REPUBLIKA.CO.ID, JAKARTA -- Pengamat kebijakan publik dari Universitas Nasional Singapura, Drew Thompson, menilai siapapun kandidat presiden Amerika Serikat (AS) yang terpilih dalam pemilu, Donald Trump atau Joe Biden, nantinya menghadapi Asia di bawah bayang-bayang China. Kebijakan luar negeri yang kontraproduktif hanya akan memperlihatkan ketidakpercayaan diri AS.
"Pihak manapun yang memenangkan jabatan periode berikutnya akan menghadapi kawasan ini dengan penuh suasana hedging (strategi menjalankan dua kebijakan luar negeri yang kontradiktif, red), dan hal itu merefleksikan kepercayaan diri AS yang kurang," kata Thompson dalam seminar virtual yang digelar Selasa.
"Saya kira hal itu juga menyangkut tentang seperti apa keadaan yang akan terjadi di kawasan yang berada di bawah kepemimpinan China," ujar Thompson, yang menyandang gelar Peneliti Tamu Senior di Lee Kuan Yew School of Public Policy, Singapura.
Menurut Thompson, kredibilitas AS di kawasan Asia telah menurun, setidaknya sejak dua kepemimpinan sebelum Trump saat ini. Pertama dengan Presiden George W Bush yang terganggu dengan urusan Timur Tengah ketika ia menjabat dan Presiden Barack Obama yang dianggap terlalu tak mau mengambil risiko.

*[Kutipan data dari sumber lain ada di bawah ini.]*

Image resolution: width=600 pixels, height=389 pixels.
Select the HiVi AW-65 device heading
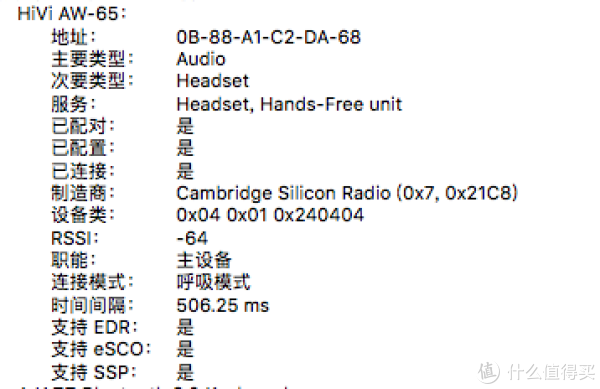point(72,14)
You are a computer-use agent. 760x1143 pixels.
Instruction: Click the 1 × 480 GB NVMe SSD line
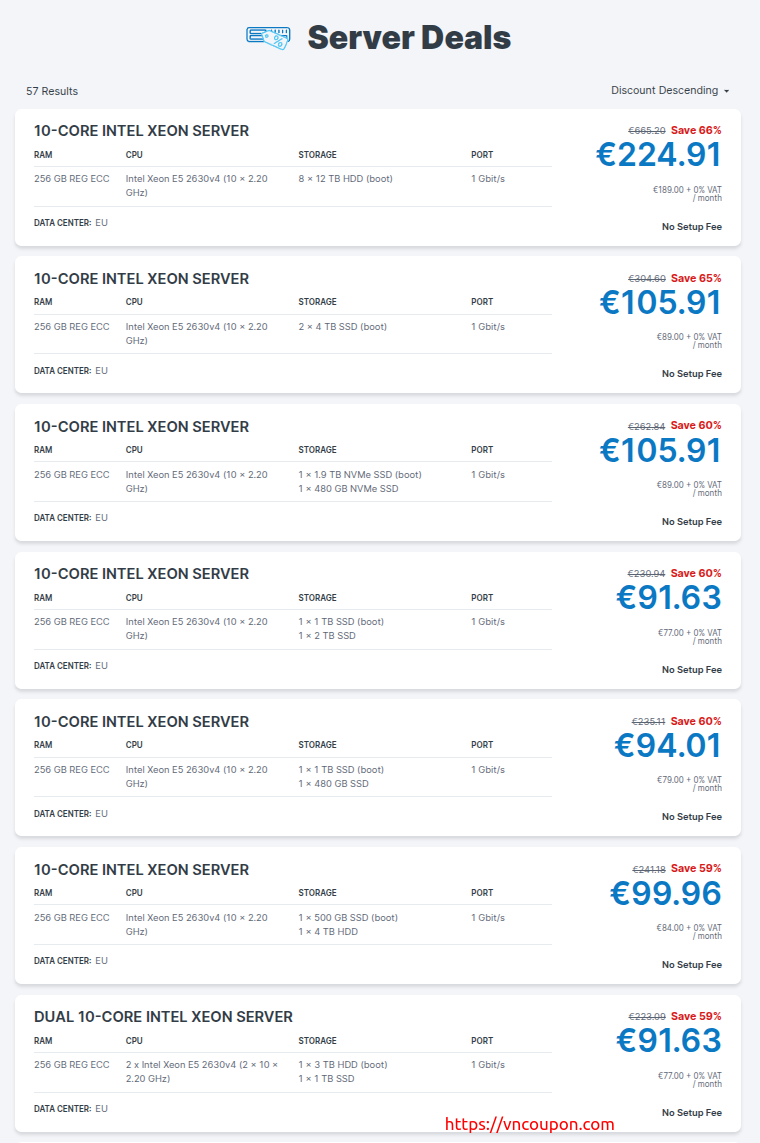[x=348, y=489]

Sementara Trump sendiri, kata Thompson, selama masa pemerintahannya empat tahun belakangan ini bersikap tidak menentu dan sulit ditebak. Trump terlalu berfokus pada China sebagai kekuatan rival AS yang utama dibandingkan melebarkan pengaruh ke negara di kawasan Asia.
"Saya rasa menjadi suatu kritik yang adil apabila kita menyebut dia (Trump) dan para penasihatnya hanya melihat negara-negara Asia sebagai panggung untuk berkompetisi dengan China, dan hal itu secara mendasar telah meremehkan dan tak menghargai mereka," ujar dia.
Analisis Thompson terhadap Biden, seandainya terpilih menjadi presiden AS berikutnya, adalah bahwa ia cenderung akan menghadirkan kembali karakter kebijakan luar negeri yang sempat dibawa oleh Obama.
"Namun di sisi lain, Biden lebih dapat diprediksi. Ia juga terlihat akan lebih mempunyai wibawa--dan ini menjadi sesuatu yang bagus. Ia cenderung tidak akan terlalu bersandar pada sekutu [...] namun hal ini juga menggarisbawahi tentang kemungkinan pemerintahan Biden yang tidak ingin mengambil risiko atau mengalami gesekan dengan negara kawan maupun lawan," demikian Thompson.